▶ **Passage shown**
=-=-=-=-=
I was really sad to leave.

and maybe the town had a lot to do with it, a mix of a Berkley student – full of color and mentality – with an uncle from Havana. that’s probably what made the man and wife decide that this place – this spot – this street – was where they would build something beautiful. his favorite movie was Field of Dreams, so that should explain what needs explaining. she, an immediate mother to any who walked through her doors – standing there waiting for each traveler to get out of the cab or bus, kissing us each every morning, every night and making the biggest deal out of the wine glasses we gave her as a thank you gift on that last night.

and I mean – a big deal.

she shouted when she opened the boxes, hugging her husband as if they topped her Christmas list. taking out one at a time with the slowest of movements, pouring us all a wine and then holding it up, looking through it smiling.

the four of us – standing close to one another – could all see her smiling, because we could see her through the glass she held.

they were only a few packs of cheap wine glasses, but you would have thought they were full of crystals.

taking one last drag of that view, on that terrace, I teared up and I couldn’t figure out why.

it might have been the fact that I was coming down from a 5-day bender.

it might have been the view.

it might have been the gum.

it might have been a lot of things.

and I didn’t figure it out until I put my cigarette out and went to the kitchen to wash my hands.

there was a handmade wine rack where yesterday, there wasn’t. the owner must have gotten up early and made his wife a special rack for her special prizes.

and I sure wished everyone could have seen it before they left.
=-=-=-=-=
▶ **Provided data**
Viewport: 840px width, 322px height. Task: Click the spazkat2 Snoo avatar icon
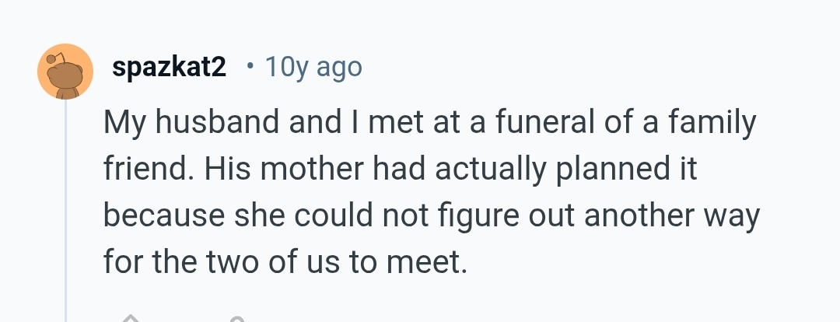(65, 71)
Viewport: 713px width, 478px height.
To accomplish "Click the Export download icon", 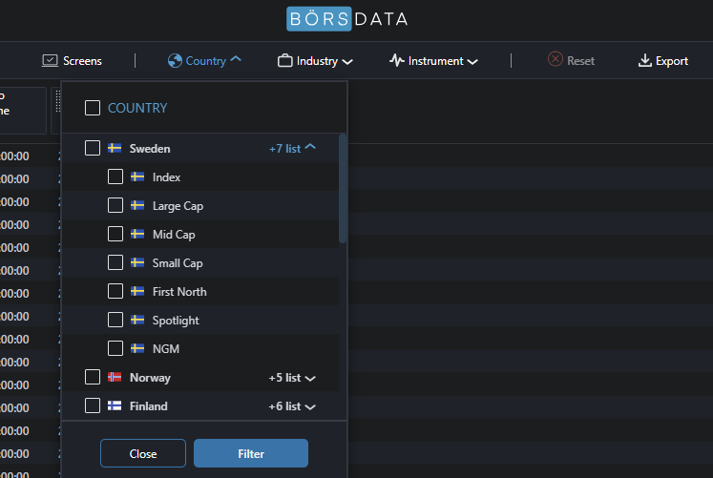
=-=-=-=-=
▶ **List of tasks**
[a] In the passage about the wine glasses, what was the husband's favorite movie?
[b] Continue the passage about the wine glasses from where it stops.

▶ **Answer set**
[a] Field of Dreams.

[b]
but in that wine rack was where in there it all made sense – what it was that had given me a lot, but also had taken away quite a bit from me as well.

the reason I was blue had nothing to do with the wine – it was those new wine glasses, as they too had two sides.

see, what we saw in them the night before was a lady smiling.

but what she witnessed through her glass were four people standing close – four people who needed one another at the same time. in the same place.

in their place.

her shout had nothing to do with the gift, it had to do with what they had achieved with the terrace.

one look at our deranged-yet-inseparable group was what made her hug her husband tightly.

they did it.

they had made a place with something special – that called out to special people.

they had built it and we had come. to play our deviant game of nocturnal vocal baseball – all-stars the night before became retired ghosts the next morning.

that’s when it finally all made sense – why I left with a heavy heart.

it was those new wine glasses.

and through them – as opposed to what was inside them – lay the magic.

because as it turns out, from the way she held that glass, and from what she saw in it, there actually were crystals.

four, eight, or twelve of them, to be exact.

 

yellow.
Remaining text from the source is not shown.